Um estudante que teve a graduação marcada por mudanças de instituição e uma série de problemas no andamento do curso conseguiu ampliar na Justiça o valor da indenização por danos morais. A 6ª Câmara de Direito Civil do Tribunal de Justiça de Santa Catarina (TJSC) aumentou a quantia fixada em primeira instância de R$ 5 mil para R$ 15 mil. O colegiado também manteve a rescisão dos contratos e a condenação das três instituições envolvidas à devolução das mensalidades pagas.

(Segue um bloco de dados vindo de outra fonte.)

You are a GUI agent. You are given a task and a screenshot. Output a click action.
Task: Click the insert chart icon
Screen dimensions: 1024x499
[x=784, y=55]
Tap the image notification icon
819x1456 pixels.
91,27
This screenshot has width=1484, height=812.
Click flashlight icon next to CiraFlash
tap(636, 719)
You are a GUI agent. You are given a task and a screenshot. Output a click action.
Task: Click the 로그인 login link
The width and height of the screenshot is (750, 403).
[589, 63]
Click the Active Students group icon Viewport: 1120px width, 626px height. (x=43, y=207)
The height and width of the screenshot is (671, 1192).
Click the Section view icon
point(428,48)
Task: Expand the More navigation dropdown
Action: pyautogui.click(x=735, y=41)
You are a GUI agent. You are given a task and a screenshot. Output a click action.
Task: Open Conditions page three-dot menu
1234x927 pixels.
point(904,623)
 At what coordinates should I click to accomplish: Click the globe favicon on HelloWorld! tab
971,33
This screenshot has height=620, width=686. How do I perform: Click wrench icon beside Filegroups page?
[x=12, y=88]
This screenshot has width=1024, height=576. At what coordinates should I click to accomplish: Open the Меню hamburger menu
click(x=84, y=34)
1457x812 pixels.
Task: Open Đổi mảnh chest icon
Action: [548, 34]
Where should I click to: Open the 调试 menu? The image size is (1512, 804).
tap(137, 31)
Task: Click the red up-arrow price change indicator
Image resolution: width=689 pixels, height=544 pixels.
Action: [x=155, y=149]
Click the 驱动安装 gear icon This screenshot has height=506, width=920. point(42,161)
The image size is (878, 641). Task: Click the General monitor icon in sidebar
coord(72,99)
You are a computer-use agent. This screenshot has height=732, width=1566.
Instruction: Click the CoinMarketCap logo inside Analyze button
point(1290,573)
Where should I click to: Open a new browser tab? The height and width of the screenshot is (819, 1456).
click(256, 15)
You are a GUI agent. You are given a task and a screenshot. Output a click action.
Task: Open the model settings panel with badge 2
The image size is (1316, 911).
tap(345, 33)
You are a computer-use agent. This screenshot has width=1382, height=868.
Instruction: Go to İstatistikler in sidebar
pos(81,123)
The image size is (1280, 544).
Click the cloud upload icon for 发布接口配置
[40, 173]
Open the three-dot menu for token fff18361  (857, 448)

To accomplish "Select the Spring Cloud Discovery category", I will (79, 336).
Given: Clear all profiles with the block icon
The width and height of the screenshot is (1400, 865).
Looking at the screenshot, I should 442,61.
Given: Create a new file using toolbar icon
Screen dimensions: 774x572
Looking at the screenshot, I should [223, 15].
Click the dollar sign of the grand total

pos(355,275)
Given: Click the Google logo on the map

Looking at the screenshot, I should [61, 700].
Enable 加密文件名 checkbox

O aluno iniciou o curso por meio de uma instituição intermediadora e, mais tarde, foi orientado a migrar para outras faculdades por causa de alterações relacionadas ao credenciamento junto ao Ministério da Educação (MEC). De acordo com os autos, as mudanças acabaram gerando interrupção do curso, falta de professores e questionamentos sobre a regularidade da formação acadêmica, além de dúvidas envolvendo a emissão de documentos escolares.
A sentença da 1ª Vara Cível da comarca de Tubarão (SC) havia determinado o encerramento dos contratos, a restituição dos valores pagos e o pagamento de R$ 5 mil por danos morais. Inconformadas, as instituições recorreram. Elas alegaram ausência de responsabilidade, ilegitimidade para responder ao processo e abandono do curso por parte do estudante. Uma das rés afirmou que atuava apenas como intermediadora e que não tinha responsabilidade sobre diplomas ou certificados.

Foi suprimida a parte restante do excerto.